PROBLEM TO SOLVE -
Each line below from the one containing "プロンプトエンジニア (82, 1987)" through the one containing "副業人材採用 (74, 1889)" should be output exactly as it stands, and no other line should appear.

Dataset entries
((
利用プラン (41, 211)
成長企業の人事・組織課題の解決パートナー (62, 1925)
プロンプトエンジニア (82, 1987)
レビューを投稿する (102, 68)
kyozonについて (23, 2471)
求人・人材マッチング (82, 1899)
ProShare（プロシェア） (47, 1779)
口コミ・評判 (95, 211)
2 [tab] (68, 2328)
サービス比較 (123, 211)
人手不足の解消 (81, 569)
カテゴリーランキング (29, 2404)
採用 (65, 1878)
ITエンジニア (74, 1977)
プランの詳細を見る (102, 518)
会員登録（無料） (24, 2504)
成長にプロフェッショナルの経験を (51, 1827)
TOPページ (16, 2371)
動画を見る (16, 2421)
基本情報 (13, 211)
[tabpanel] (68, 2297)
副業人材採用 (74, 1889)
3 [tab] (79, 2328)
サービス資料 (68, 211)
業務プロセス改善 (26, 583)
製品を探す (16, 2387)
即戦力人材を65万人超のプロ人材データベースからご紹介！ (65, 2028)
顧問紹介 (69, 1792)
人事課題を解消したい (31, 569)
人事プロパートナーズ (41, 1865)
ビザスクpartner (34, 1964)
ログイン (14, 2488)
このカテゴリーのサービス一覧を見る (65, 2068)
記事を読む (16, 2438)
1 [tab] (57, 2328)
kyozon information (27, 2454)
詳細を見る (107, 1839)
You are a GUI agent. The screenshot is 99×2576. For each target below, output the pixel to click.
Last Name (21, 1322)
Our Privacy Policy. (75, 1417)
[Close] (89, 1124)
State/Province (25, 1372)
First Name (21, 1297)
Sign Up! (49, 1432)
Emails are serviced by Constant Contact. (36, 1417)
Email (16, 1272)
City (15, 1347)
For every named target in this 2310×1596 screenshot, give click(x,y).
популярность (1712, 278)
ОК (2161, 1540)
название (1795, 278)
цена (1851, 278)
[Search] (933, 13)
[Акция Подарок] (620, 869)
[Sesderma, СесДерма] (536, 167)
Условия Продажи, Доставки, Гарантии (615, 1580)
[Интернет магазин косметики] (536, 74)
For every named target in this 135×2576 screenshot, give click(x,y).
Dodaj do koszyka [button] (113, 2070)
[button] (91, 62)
))
RESULT OF THE TASK -
プロンプトエンジニア (82, 1987)
レビューを投稿する (102, 68)
kyozonについて (23, 2471)
求人・人材マッチング (82, 1899)
ProShare（プロシェア） (47, 1779)
口コミ・評判 (95, 211)
2 [tab] (68, 2328)
サービス比較 (123, 211)
人手不足の解消 (81, 569)
カテゴリーランキング (29, 2404)
採用 (65, 1878)
ITエンジニア (74, 1977)
プランの詳細を見る (102, 518)
会員登録（無料） (24, 2504)
成長にプロフェッショナルの経験を (51, 1827)
TOPページ (16, 2371)
動画を見る (16, 2421)
基本情報 (13, 211)
[tabpanel] (68, 2297)
副業人材採用 (74, 1889)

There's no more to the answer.